• [Your instructions]: Filtering the records below, copy only those lines that include the word "computer".
Records for the exercise Start Marker
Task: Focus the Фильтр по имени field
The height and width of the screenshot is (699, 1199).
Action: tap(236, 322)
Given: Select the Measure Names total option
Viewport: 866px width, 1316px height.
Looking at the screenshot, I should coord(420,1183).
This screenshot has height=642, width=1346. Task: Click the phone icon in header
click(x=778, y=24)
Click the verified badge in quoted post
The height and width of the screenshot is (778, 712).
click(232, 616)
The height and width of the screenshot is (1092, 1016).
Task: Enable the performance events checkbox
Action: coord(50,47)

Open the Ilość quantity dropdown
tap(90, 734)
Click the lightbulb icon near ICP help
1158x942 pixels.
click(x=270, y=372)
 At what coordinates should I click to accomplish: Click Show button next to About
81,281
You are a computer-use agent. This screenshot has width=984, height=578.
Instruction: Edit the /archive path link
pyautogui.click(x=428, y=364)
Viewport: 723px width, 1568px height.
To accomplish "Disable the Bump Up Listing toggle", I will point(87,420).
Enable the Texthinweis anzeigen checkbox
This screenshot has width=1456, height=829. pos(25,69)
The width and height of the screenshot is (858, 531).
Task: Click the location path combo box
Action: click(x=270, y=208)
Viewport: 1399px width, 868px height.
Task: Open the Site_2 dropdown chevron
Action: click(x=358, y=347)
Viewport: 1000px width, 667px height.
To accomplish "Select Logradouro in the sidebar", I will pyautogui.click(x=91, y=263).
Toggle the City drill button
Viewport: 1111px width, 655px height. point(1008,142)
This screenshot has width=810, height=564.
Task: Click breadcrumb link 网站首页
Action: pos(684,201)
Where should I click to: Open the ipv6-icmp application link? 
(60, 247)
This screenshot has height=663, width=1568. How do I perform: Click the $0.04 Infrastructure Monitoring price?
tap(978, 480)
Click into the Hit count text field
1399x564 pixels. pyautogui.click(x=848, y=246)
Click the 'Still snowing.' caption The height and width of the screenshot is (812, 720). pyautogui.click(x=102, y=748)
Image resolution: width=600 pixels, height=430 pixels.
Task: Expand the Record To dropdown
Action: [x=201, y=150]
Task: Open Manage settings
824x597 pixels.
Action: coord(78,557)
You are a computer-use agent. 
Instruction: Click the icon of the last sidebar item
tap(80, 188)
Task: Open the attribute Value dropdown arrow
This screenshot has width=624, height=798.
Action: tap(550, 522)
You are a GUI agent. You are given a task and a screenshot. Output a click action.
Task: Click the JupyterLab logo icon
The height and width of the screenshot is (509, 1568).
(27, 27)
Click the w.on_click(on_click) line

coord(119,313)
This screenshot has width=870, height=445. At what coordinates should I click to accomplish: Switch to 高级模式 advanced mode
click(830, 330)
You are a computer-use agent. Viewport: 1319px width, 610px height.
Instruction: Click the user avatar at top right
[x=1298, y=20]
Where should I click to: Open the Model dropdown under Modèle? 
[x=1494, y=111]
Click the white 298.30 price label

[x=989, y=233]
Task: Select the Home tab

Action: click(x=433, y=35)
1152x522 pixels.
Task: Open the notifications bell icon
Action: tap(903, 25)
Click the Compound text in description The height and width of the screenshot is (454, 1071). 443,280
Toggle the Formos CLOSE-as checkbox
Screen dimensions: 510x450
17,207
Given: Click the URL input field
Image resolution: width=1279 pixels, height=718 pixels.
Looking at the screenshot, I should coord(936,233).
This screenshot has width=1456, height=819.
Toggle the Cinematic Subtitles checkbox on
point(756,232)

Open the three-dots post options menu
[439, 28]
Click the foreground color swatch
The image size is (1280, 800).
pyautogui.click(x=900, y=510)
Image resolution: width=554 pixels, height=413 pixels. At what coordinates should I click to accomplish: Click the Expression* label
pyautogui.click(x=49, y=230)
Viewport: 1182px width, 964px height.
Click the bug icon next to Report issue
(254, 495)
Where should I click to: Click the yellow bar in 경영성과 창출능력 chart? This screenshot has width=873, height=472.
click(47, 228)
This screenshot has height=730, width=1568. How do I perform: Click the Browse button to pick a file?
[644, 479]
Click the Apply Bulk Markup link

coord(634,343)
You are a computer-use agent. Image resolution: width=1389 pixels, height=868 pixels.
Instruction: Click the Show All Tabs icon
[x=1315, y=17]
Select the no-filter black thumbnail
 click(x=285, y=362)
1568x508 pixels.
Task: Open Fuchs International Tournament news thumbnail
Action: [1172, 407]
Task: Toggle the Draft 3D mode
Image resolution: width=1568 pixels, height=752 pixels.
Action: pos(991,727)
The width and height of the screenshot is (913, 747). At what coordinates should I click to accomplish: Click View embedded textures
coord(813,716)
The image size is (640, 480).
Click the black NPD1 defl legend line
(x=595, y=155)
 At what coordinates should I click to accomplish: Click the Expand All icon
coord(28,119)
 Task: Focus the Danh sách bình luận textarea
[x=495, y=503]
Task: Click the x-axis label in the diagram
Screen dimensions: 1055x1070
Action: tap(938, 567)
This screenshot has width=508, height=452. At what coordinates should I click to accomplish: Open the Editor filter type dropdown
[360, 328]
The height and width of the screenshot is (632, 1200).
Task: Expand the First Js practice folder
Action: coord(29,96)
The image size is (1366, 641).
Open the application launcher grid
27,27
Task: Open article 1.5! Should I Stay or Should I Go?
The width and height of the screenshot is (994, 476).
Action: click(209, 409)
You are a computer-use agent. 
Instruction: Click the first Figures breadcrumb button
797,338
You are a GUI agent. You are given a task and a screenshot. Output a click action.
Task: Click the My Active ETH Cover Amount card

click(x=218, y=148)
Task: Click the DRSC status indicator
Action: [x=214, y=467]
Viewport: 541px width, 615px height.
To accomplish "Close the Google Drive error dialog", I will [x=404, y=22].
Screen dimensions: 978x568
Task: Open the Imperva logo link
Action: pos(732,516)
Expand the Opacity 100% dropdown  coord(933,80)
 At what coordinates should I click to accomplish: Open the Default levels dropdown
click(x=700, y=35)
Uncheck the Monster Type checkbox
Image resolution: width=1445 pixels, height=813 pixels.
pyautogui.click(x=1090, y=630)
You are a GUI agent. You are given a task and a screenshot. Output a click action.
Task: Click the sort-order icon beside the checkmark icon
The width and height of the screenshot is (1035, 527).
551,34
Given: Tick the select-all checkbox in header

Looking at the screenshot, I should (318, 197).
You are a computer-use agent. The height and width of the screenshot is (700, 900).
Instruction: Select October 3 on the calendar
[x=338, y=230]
Records for the exercise End Marker
• [Problem solution]:
You are a computer-use agent. This screenshot has width=984, height=578.
You are a computer-use agent. 
You are a computer-use agent. Viewport: 1319px width, 610px height.
You are a computer-use agent. Image resolution: width=1389 pixels, height=868 pixels.
You are a computer-use agent. 
You are a computer-use agent. The height and width of the screenshot is (700, 900).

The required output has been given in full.